Se dice que detrás del crimen organizado hay una deidad oculta. ¿Será?

Amarraron a L en la parte trasera del coche. Fue breve: dos abordaron su Pointer blanco, y de inmediato tenía la boca cubierta y los ojos vendados. La duración, inestable: igual podía llevar diez minutos que dos horas. El tiempo no importaba: L sabía que su trayecto sin destino fijo sólo podía medirse en los términos de dos palabras: secuestro express. Para cuando aquello terminó, había sido lo de siempre: no chistar, brindar las llaves y los NIPs a discreción, más un elemento que le inquietaba: los secuestradores habían prospectado una negociación que después tendrían con alguien llamado “La Niña”.

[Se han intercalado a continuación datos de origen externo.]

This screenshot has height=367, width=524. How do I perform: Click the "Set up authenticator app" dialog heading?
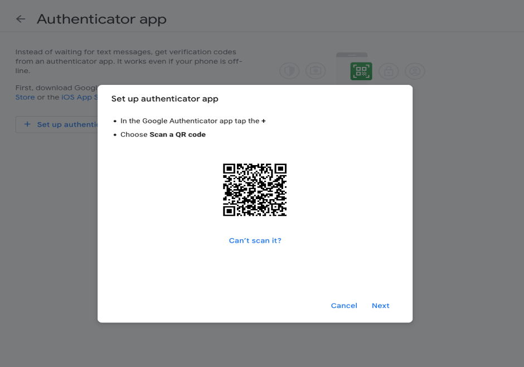click(x=164, y=99)
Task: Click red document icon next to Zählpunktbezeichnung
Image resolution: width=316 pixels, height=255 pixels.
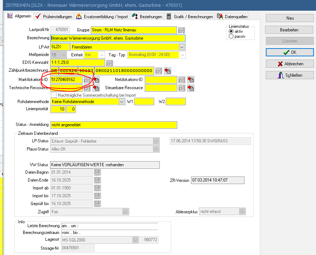Action: [x=168, y=71]
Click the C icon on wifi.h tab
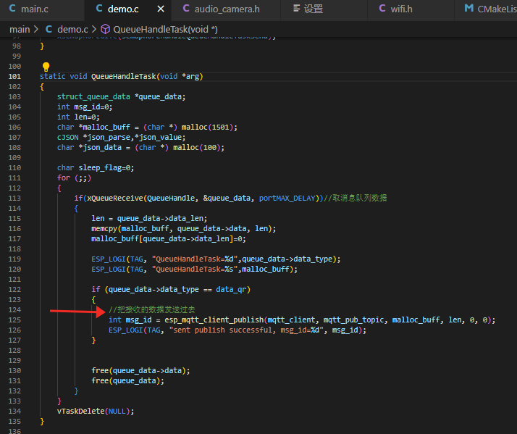 383,9
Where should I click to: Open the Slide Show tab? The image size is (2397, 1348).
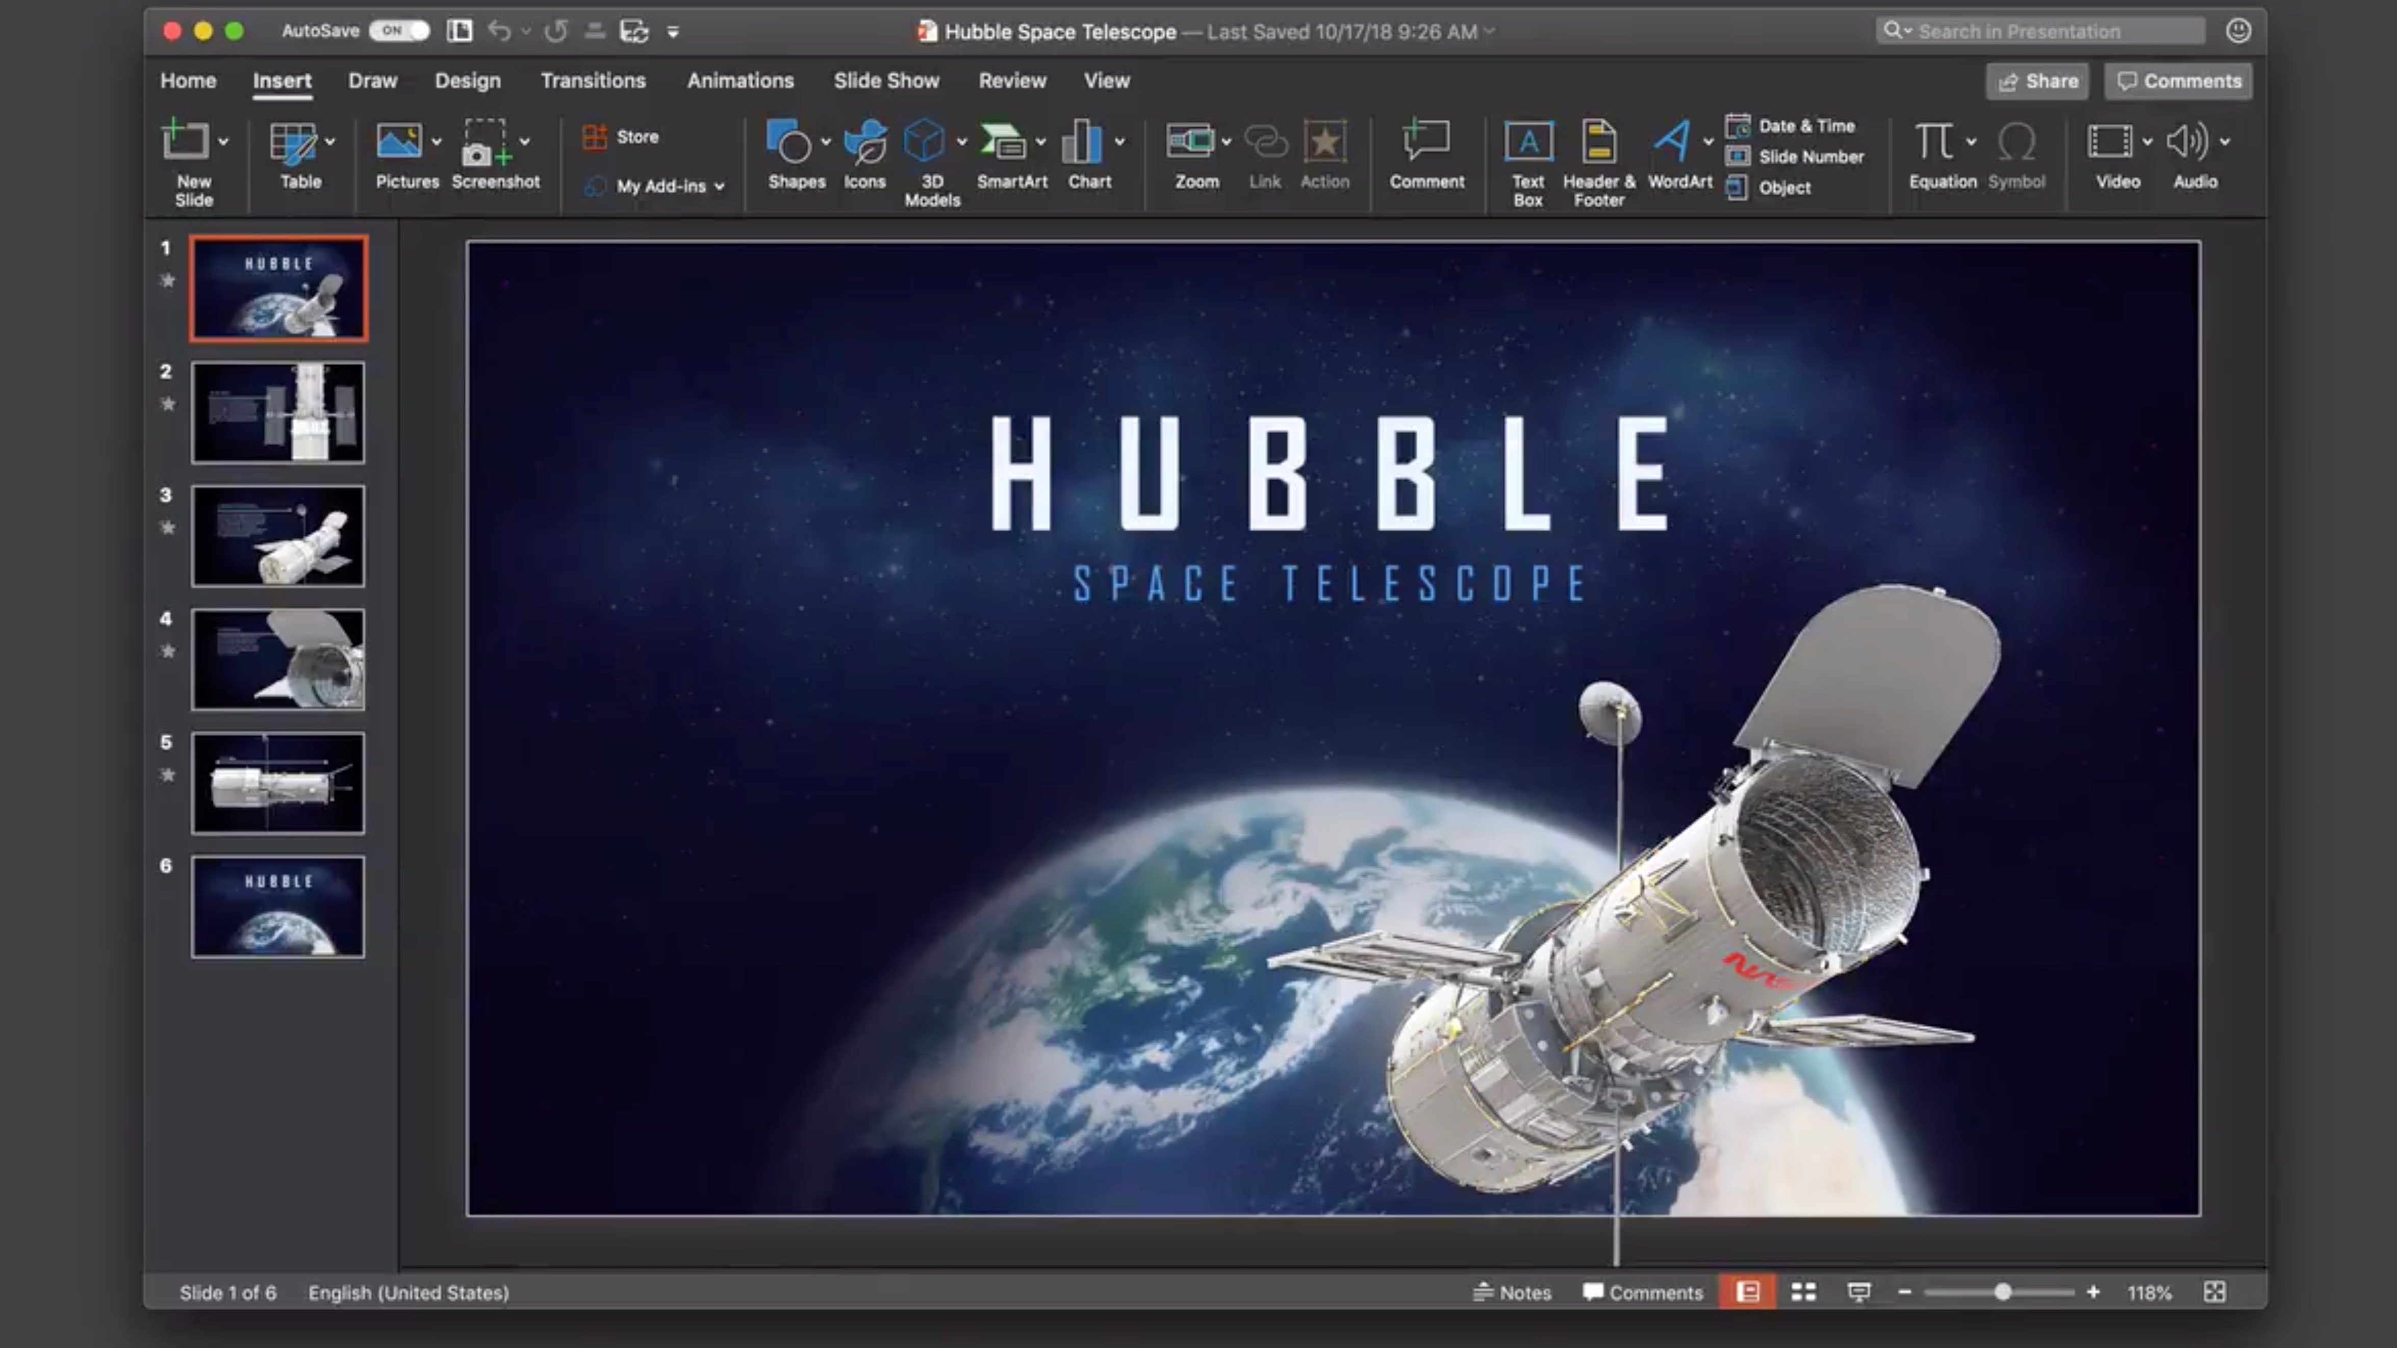click(886, 81)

– «No le miento: será difícil encontrar su auto. » – En el MP no dieron esperanzas. – «¿Le robaron otra cosa de valor? ». Sí, el celular. Desapareció también una pulsera de plata, y un zapato, que seguramente se perdió en el forcejeo. Era todo. – «¿Algún otro detalle que ayude a dar con ellos? ». L refirió lo de “La Niña”, y sugirió que quizá ése sería el nombre del jefe de la banda. El hombre que le tomaba declaración mutó su gesto de indiferencia agachada a un sobresalto patente. –«Entonces Manrique podrá ayudarle. Es especialista en los casos de “La Niña”».

El tráfico en Cuauhtémoc se dispersaba cuando la patrulla de la PGR, tripulada por Manrique y L, surcaba el tránsito en dirección a Viaducto. Manrique era de pocas palabras, pero la curiosidad de L había estallado después de la reacción que el hombre del MP tuvo al escuchar sobre “La Niña”. «Es uno de sus nombres… también le dicen “Flaca”, “Bonita”, “Señora”, “Comadre”… los fieles de la Santa Muerte siempre la tratan con gran cariño.» La columna de L se congeló: ¿la Santa Muerte, esa religión de matones y narcos estaba detrás del robo de su auto? «Tranquila: muchos narcos son fieles de “La Flaca”, pero también mucha gente normal lo es. En realidad, se le rinde culto a la Santa Muerte para estar en paz con ella y tener un final tranquilo. Se le ponen altares con bebida y tabaco, y casi todos sus nichos están en la calle, porque es un culto de la gente, sin reconocimiento. Pero vincularla sólo con criminales es una exageración…»

Estacionaron la patrulla en una calle de la Buenos Aires. Manrique se detuvo a preguntar algo sobre el Pointer blanco en algún dudoso taller. L quedó en el marco de la puerta. A unos diez metros, en la esquina de la calle, había un altar extraño. No era azul celeste, como el de la Virgen de Guadalupe. Era blanco, negro y rojo. En el centro había una figura humana, con manto y guadaña. Su rostro era esquelético: La Santa Muerte, en cuya aura se dejaban ver muchas de las ofrendas que sus fieles dejaban. Prendas, botellas, pequeños tesoros a la salud de “La Comadre”. Perdido en el limbo de la fe, un objeto saltó a la vista de L, y los ojos se le nublaron un poco: entre dos objetos roídos por el tiempo, estaba colgado un zapato negro de tacón alto. Como el que L había perdido en el forcejeo después del cual robaron su auto, seguramente, a la salud de la mismísima Muerte.